Nos últimos dias, milhões de brasileiros conheceram a história de Pedro Henrique, um menino do Sertão da Paraíba que decidiu criar o próprio álbum da Copa do Mundo porque não tinha condições de comprar o original. Muita gente se emocionou com os desenhos. Outros destacaram a sensibilidade da professora que mobilizou uma campanha para presenteá-lo. Houve também quem enxergasse ali um talento artístico.

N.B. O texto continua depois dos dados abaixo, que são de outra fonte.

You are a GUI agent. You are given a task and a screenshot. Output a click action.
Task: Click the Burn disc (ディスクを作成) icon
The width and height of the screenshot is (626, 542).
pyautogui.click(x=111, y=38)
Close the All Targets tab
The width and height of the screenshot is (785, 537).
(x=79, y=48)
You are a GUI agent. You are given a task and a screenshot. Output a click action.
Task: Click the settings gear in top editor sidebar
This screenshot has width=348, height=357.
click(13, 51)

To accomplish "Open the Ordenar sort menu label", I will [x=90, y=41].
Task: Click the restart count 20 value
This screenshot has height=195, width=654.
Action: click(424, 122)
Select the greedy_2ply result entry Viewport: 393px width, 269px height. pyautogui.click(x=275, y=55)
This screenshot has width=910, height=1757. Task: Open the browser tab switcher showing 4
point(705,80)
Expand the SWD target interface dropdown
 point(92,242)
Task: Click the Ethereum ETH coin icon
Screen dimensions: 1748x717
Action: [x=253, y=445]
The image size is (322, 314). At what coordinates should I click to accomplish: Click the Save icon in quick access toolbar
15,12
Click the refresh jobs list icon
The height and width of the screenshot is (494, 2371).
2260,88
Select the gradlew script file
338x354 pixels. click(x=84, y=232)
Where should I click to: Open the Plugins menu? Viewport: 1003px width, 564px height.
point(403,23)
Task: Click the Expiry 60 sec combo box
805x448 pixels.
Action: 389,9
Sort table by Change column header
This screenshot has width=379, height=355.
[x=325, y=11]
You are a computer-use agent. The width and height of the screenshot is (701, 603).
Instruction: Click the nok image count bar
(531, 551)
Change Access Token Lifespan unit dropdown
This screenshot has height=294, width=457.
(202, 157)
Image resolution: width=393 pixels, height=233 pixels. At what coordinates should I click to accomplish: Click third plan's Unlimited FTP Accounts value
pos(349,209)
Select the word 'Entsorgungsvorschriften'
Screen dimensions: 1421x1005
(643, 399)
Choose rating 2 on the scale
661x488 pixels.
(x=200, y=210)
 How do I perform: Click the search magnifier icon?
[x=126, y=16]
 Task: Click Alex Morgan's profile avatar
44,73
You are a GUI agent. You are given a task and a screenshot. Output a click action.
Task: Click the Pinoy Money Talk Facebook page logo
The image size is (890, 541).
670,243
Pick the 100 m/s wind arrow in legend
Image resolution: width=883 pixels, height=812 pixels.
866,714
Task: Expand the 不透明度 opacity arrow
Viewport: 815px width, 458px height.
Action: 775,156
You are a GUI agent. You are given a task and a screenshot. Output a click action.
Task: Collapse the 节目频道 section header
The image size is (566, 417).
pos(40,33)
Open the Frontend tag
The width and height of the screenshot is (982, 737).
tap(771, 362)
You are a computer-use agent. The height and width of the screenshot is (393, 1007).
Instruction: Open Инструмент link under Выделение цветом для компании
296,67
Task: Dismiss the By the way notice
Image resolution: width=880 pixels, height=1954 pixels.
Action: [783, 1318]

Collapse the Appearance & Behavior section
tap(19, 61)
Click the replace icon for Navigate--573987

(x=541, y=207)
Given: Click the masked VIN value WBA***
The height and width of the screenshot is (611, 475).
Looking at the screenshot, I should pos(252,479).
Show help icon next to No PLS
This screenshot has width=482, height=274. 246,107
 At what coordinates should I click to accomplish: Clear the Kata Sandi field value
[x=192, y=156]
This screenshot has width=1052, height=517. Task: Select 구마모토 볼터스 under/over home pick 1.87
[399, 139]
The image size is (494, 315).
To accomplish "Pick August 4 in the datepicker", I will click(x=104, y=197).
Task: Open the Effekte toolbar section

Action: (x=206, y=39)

Mas talvez a parte mais interessante dessa história seja outra. Pedro não aceitou a falta como resposta. Pode parecer uma atitude simples. Mas, na prática, ela revela algo que muitos adultos ainda lutam para aprender. Quando não conseguiu ter acesso ao álbum, o menino poderia ter concluído que aquela experiência não lhe pertencia. Poderia ter desistido. Poderia ter aguardado ajuda. Poderia simplesmente ter aceitado a situação. Em vez disso, decidiu construir uma alternativa.
Essa talvez seja a maior lição dessa história. Vivemos em uma sociedade acostumada a associar oportunidades aos recursos disponíveis. Frequentemente acreditamos que só podemos começar quando tivermos dinheiro, estrutura, apoio ou condições ideais. As crianças, muitas vezes, ainda não aprenderam essas limitações que os adultos carregam. Por isso, elas criam. Improvisam. Inventam. Tentam. Pedro fez exatamente isso. A Copa do Mundo foi apenas o gatilho. O futebol despertou interesse suficiente para que ele encontrasse um caminho próprio.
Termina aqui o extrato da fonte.